While Irving makes the occasional headline with its use of the Criminal Alien Program -- which involves turning over to federal immigration officials people detained for any reason, even traffic violations -- top cops in Arlington have taken a stand against that approach. Instead, they insist that helping to enforce federal immigration laws diverts resources from fighting serious crime and dissuades people from coming forward to help victims or identify criminals.
"It's often difficult to successfully accomplish our mission of preventing and reducing crime with the current resources and funding to our department," Arlington Deputy Chief of Police Kim Lemaux said moments ago, during a national conference call organized by Law Enforcement Engagement Initiative, during which police leaders across the country called for federal immigration reform. (Originally, organizers said that Dr. Theron Bowman, Arlington's chief of police, would be participating in the call. No reason was given for the cop swap. Nonetheless, Bowman was among the police chiefs involved in a massive study, The Role of Local Police: Striking a Balance Between Immigration Enforcement and Civil Liberties, released earlier this year.)

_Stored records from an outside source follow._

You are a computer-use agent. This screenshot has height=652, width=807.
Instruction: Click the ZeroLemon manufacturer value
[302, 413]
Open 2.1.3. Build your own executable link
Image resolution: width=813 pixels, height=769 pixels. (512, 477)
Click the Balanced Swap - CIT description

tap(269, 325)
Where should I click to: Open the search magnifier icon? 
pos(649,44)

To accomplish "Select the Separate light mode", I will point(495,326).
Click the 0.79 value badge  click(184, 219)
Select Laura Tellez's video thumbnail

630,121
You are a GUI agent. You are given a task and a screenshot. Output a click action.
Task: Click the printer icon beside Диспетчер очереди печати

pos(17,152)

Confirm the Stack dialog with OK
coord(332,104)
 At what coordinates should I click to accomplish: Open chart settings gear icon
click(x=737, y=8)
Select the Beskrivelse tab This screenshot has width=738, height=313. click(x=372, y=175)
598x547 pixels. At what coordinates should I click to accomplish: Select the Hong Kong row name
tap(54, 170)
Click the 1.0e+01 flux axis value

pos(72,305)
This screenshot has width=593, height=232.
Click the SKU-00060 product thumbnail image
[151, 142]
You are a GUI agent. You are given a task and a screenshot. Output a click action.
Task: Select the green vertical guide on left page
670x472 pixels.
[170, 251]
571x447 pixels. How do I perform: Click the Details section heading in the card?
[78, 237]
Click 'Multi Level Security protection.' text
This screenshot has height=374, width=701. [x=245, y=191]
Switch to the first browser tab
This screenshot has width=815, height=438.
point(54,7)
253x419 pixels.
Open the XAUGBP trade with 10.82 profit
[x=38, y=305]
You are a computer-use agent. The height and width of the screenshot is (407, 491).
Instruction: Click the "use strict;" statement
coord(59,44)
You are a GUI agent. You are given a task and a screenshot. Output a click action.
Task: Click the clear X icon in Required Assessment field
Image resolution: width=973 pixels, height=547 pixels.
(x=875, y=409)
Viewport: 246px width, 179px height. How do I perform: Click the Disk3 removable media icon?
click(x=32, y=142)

"'We don't have the ability to take on unfunded mandates such as immigration enforcement," Lemaux said. "Our department operates under a community policing strategy, and if a group of residents fears the police then they won't turn to officers for help, making them viable victims. We need everyone in our community to be willing to be involved and to not be afraid to report crimes. Tasking local law enforcement with immigration enforcement really sets us on a path that directly conflicts with community policing."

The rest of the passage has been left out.